A Mosca quattro nuove stazioni ferroviarie

La Russia punta sull'alta velocità prima dei Mondiali di calcio del 2018 (Foto: Itar-Tass)

La Russia punta sull'alta velocità prima dei Mondiali di calcio del 2018 (Foto: Itar-Tass)

Con la realizzazione degli scali nella capitale russa, Adler, San Pietroburgo ed Ekaterinburg potranno essere raggiunte in tempi record

Secondo quanto scrive il giornale Izvestia, nei prossimi anni, dovrebbero essere costruite a Mosca quattro nuove stazioni ferroviarie destinate soprattutto all’alta velocità. Tre le destinazioni principali che verranno raggiunte grazie ai nuovi treni ad alta velocità, che viaggeranno a 400 km/h, Adler (nel distretto di Sochi), San Pietroburgo ed Ekaterinburg (situata a 1.860 chilometri da Mosca).

Questi treni dovrebbero essere due volte più veloci degli attuali Sapsanov, la cui velocità è compresa tra i 160 e i 250 km/h. Per raggiungere la capitale del Nord si impiegherebbero così, da Mosca, dalle 2 alle 2 ore e mezza.

Moskomarkhitektura (il Comitato moscovita per l’edilizia e l’urbanistica) ha già presentato al Dipartimento Trasporti di Mosca un progetto che prevede la realizzazione di due stazioni per i passeggeri delle linee ad alta velocità: una nel quartiere dormitorio di Perovo e l’altra a Tsaritsyno.

Il responsabile del Dipartimento di Sviluppo e pianificazione della rete di trasporti dell’Istituto di economia e politica dei trasporti (“figlio” di Ferrovie Russe), Valentin Murashov, ha dichiarato che un’ubicazione così lontana dal centro delle stazioni non risulterebbe gradita a tutti.

“Non è affatto logico che una persona che viene a Mosca per motivi di lavoro finisca in un quartiere dormitorio.

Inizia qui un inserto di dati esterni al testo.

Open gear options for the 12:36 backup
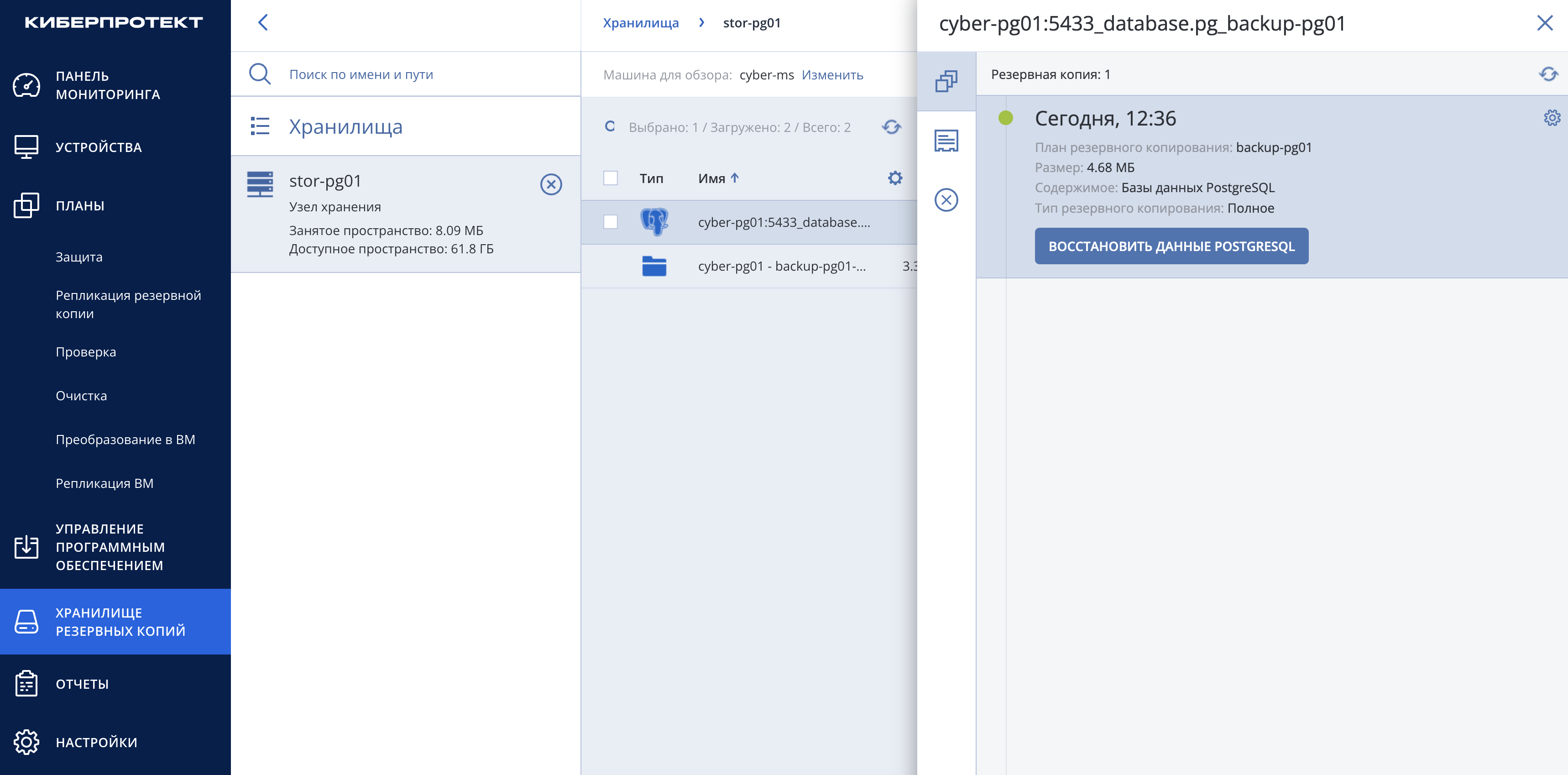The image size is (1568, 775). pyautogui.click(x=1552, y=118)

Esistono altre opzioni meno distanti dal centro come, per esempio, quella di costruire la nuova stazione nel quartiere della stazione della metropolitana Kalanchevskaya o la riqualificazione della stazione ferroviaria Kurskyi”, spiega l’esperto. A suo avviso, nell’area in cui ora è ubicata la stazione ferroviaria Kurskyi si potrebbe costruire un edificio a più piani, simile a quello della stazione centrale di Berlino, in cui un piano potrebbe essere riservato ai treni suburbani, un altro a quelli a lunga percorrenza, e infine, un terzo a quelli ad alta velocità.

Due altri snodi ferroviari andranno a servire gli abitanti della Nuova Mosca. Non va dimenticato che nel 2011 il governo aveva approvato un provvedimento per l’ampliamento del territorio della capitale in direzione Sud-Ovest, come esito dell’ambizioso piano di espansione urbanistica che prevedeva un’estensione di più del doppio della superficie attuale della città.

Murashov ritiene, inoltre, che le stazioni della Nuova Mosca andrebbero utilizzate per i treni a lunga percorrenza. “Attualmente qui non esiste nessuna stazione per treni a lunga percorrenza. Vi è la proposta di unire i rami ferroviari Kiev e Kursk, tra i quali è situata la Nuova Mosca, mediante un nuovo snodo ferroviario su cui verrebbe costruita una stazione. Un’altra variante sarebbe quella di costruire una stazione per entrambe le destinazioni”, ha reso noto.